Softening Across Fundamentals
Boston has been making good strides toward a full recovery, but economic cooling and the Federal Reserve’s measures to stop inflation are causing a slowdown. This shift is reverberating across the multifamily market, which is already facing a dire housing shortage—with occupancy at 96.0% in August—and a high cost of living. Although rent development moderated in Boston—up 0.4% on a T3 basis through September—the environment has reignited talks about rent control. While no decision had been made as of September, the debate alone is already impacting the metro’s pipeline.
The jobless rate in Boston stood at 3.0% in August, according to data from the Bureau of Labor Statistics, outperforming the state (3.6%) and nation (3.7%). Employment expanded by 4.7% in the 12 months ending in July, 20 basis points above the U.S. rate.
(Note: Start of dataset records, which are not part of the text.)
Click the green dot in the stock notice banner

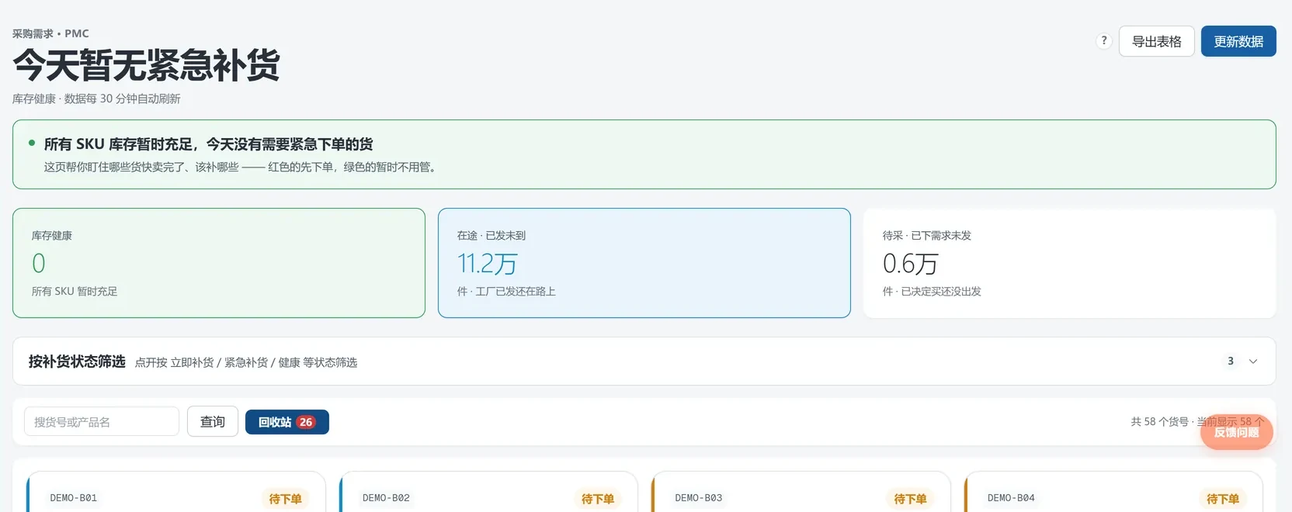click(32, 144)

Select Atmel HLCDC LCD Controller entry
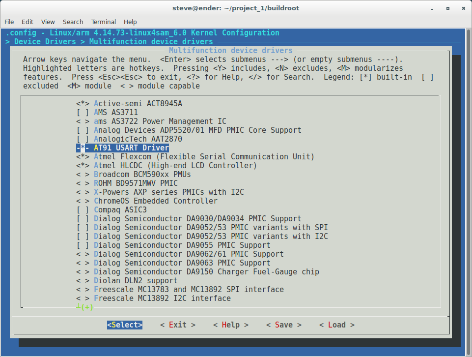[x=175, y=166]
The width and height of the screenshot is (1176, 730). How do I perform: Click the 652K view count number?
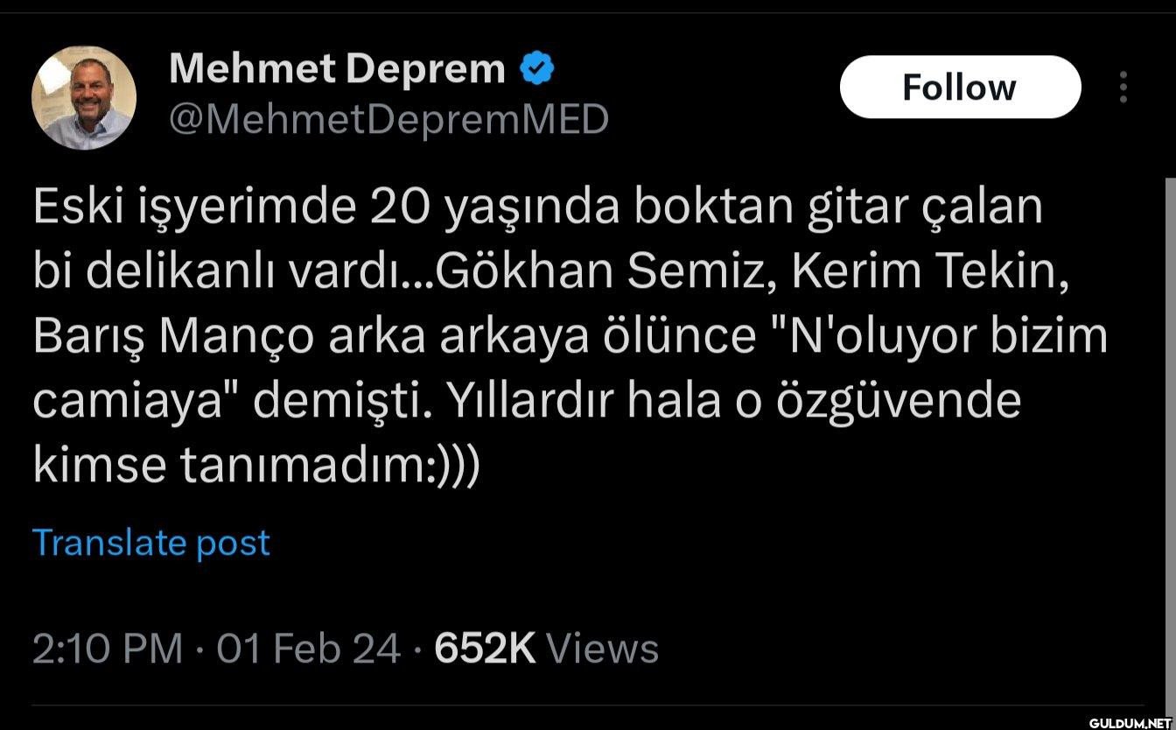[x=485, y=649]
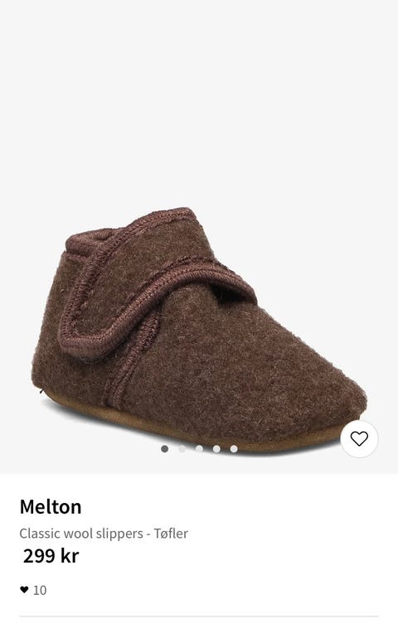Click the Classic wool slippers product title
The image size is (398, 638).
(x=81, y=534)
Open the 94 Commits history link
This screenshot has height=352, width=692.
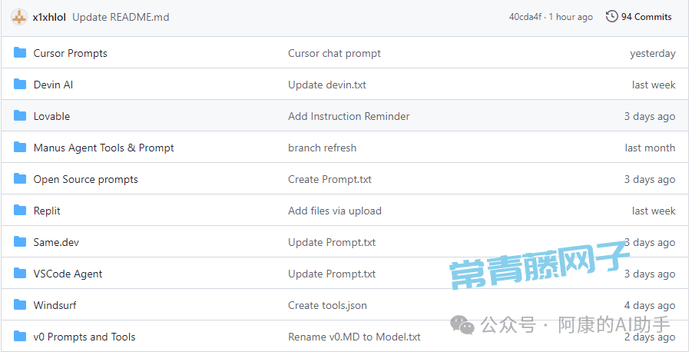click(x=646, y=17)
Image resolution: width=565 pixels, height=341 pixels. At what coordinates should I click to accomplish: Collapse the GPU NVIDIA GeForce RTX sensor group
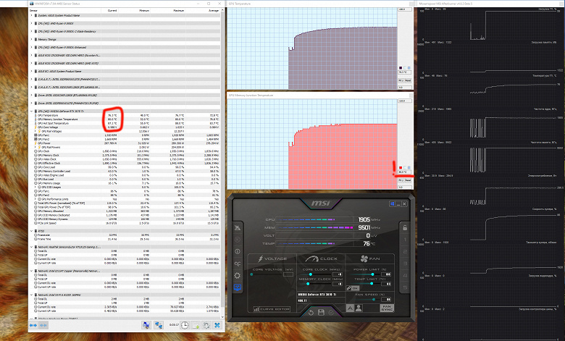(x=31, y=111)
Government and financial activities lost 6,300 jobs combined. The rebound in tourism helped leisure and hospitality drive growth, with 46,100 jobs gained, followed by professional and business services (35,400 jobs).
Development moderated, with 3,497 units delivered this year through September, roughly 60% of the volume recorded during the same period last year; another 16,231 units were underway. Investment surpassed $2.5 billion, but most of the deals closed during the first half of the year. Meanwhile, the per-unit price decreased 6.8% year-over-year.